This guest post is by Simon King. He's a photographer in the UK who I "met" in Facebook Wedding Photographers when he posted a short summary of images he was shooting of a close friend fighting the battle with cancer. While it's not directly related to anything about wedding photography it hits right on target with the way every photographer should be working to give back to their community.
If a picture really is worth a thousand words, then Simon's image below matches everything Shakespeare ever wrote!
If you'd like to see more of Simon's work check out his website, his Facebook page or join him in the Facebook Wedding Photographers forum. Skip Cohen
Recently a dear friend of ours was diagnosed with a rare and aggressive form of cancer. I had a family shoot planned with them ahead of Christmas but this changed things. Rather than asking for payment for the shoot I wanted to provide it as a lasting gift to the family.

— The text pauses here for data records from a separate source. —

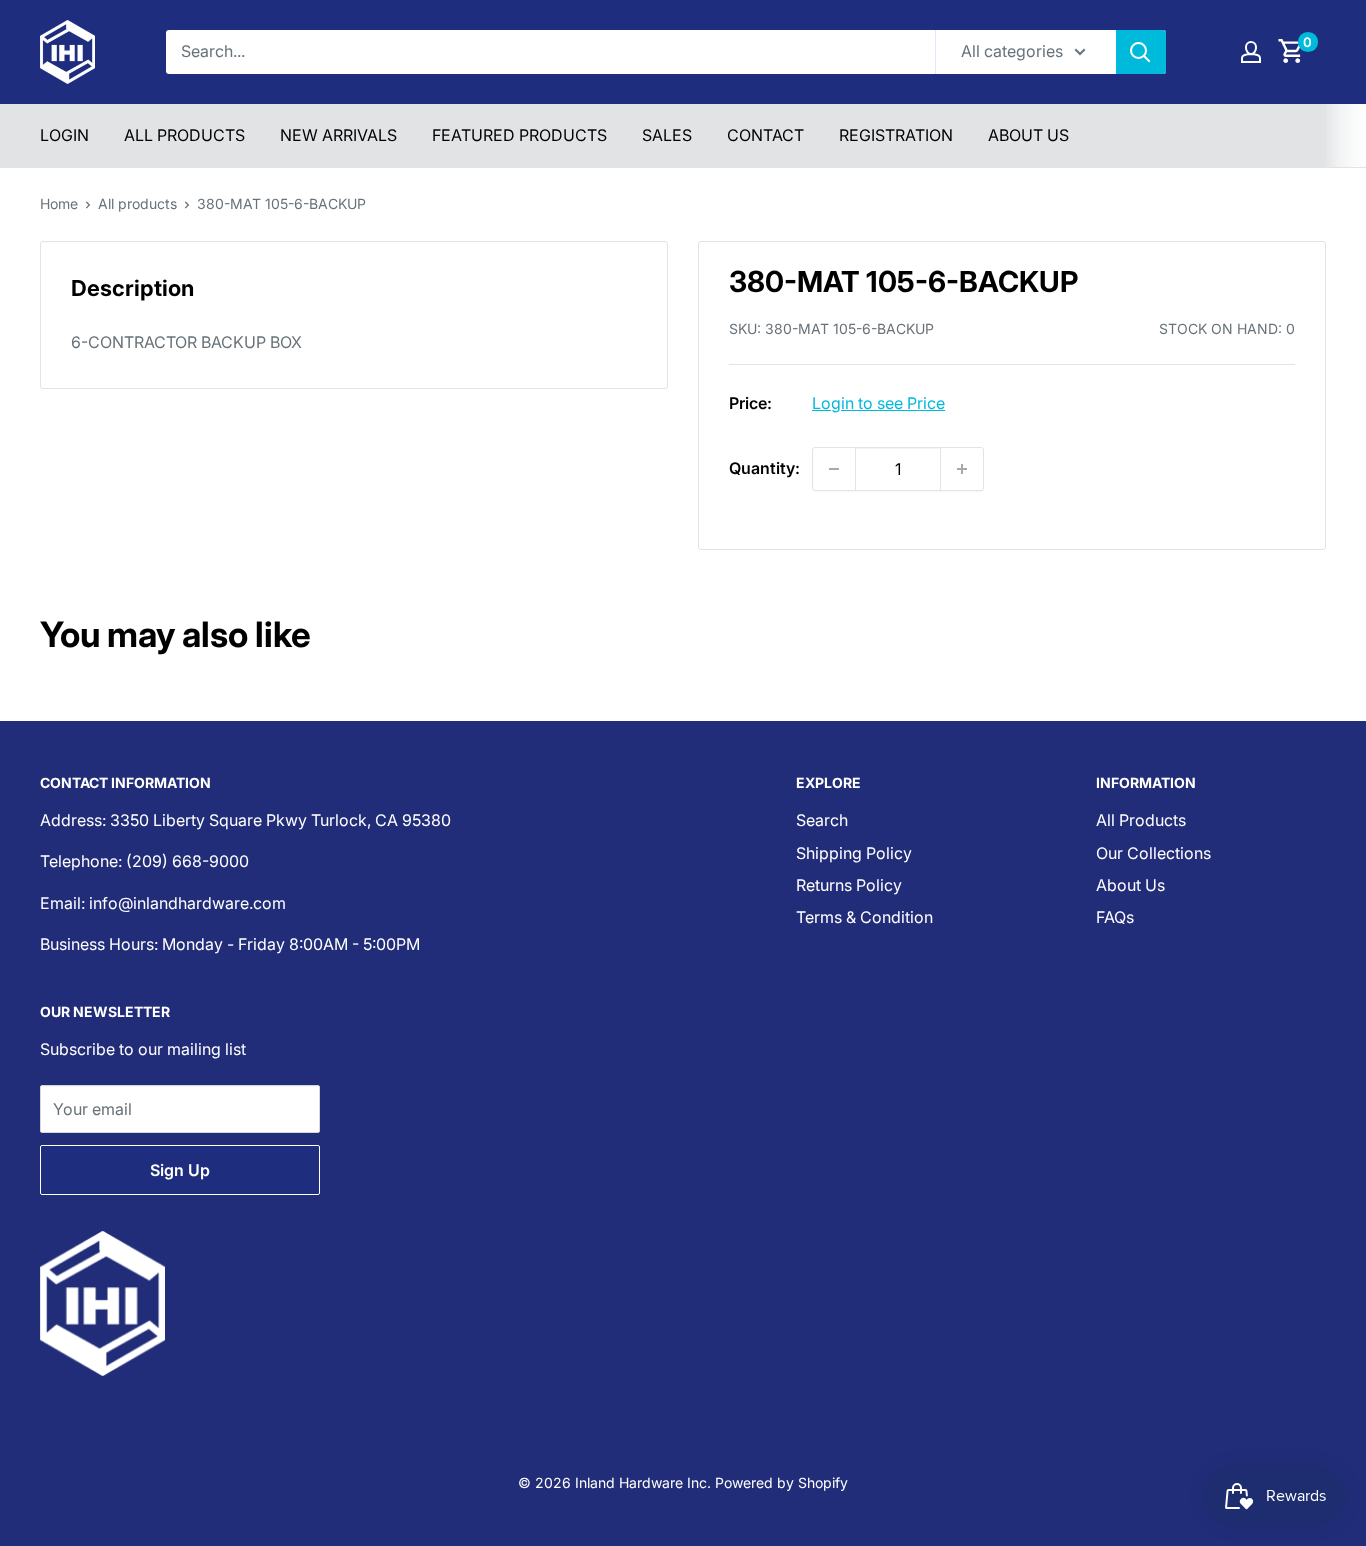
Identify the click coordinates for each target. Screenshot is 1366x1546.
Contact (765, 135)
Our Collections (1153, 853)
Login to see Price (878, 403)
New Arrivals (338, 135)
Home (59, 203)
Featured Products (519, 135)
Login (64, 135)
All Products (184, 135)
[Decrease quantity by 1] (834, 469)
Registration (896, 135)
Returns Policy (849, 885)
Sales (667, 135)
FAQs (1115, 917)
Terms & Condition (864, 917)
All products (137, 203)
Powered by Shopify (781, 1482)
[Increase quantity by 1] (962, 469)
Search (822, 820)
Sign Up (180, 1170)
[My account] (1251, 52)
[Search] (1141, 52)
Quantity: (764, 468)
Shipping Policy (854, 853)
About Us (1028, 135)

The friend, a wife and mother of two boys was told she has months to live rather than years! I pushed them a little to fit the shoot in before any treatment was started, so that the boys and their father would have photographs of their mother as they will want to remember her.

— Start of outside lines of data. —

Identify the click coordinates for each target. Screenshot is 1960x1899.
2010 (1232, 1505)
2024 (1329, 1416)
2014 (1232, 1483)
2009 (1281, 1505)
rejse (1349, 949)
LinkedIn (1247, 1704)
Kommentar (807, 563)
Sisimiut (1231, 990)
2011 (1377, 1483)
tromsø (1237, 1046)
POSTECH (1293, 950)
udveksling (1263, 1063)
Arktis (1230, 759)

In the UK recently the weather hasn’t been great as we’re into autumn and there has been a lot of rain. However, on the day of the shoot the weather changed and we had some soft autumn light. We got some lovely moving photographs and the thing that really struck me is that the mum had a smile in every photograph.
I processed the photographs as quickly as I could and created a private gallery for the family. That’s when I got the real payback - one of the photographs has the two boys kissing their mother on the cheek. I heard back from them pretty quickly, being told that the picture brought a tear of joy to the mother. Whilst I can’t bank that feeling, it will keep my spirits high for some time to come as my photograph brought some joy to somebody who so richly deserved it.
So when you have a customer who is being difficult or picky, why not take on a project that gives something back and rewards both you and the recipient in ways that money simply cannot.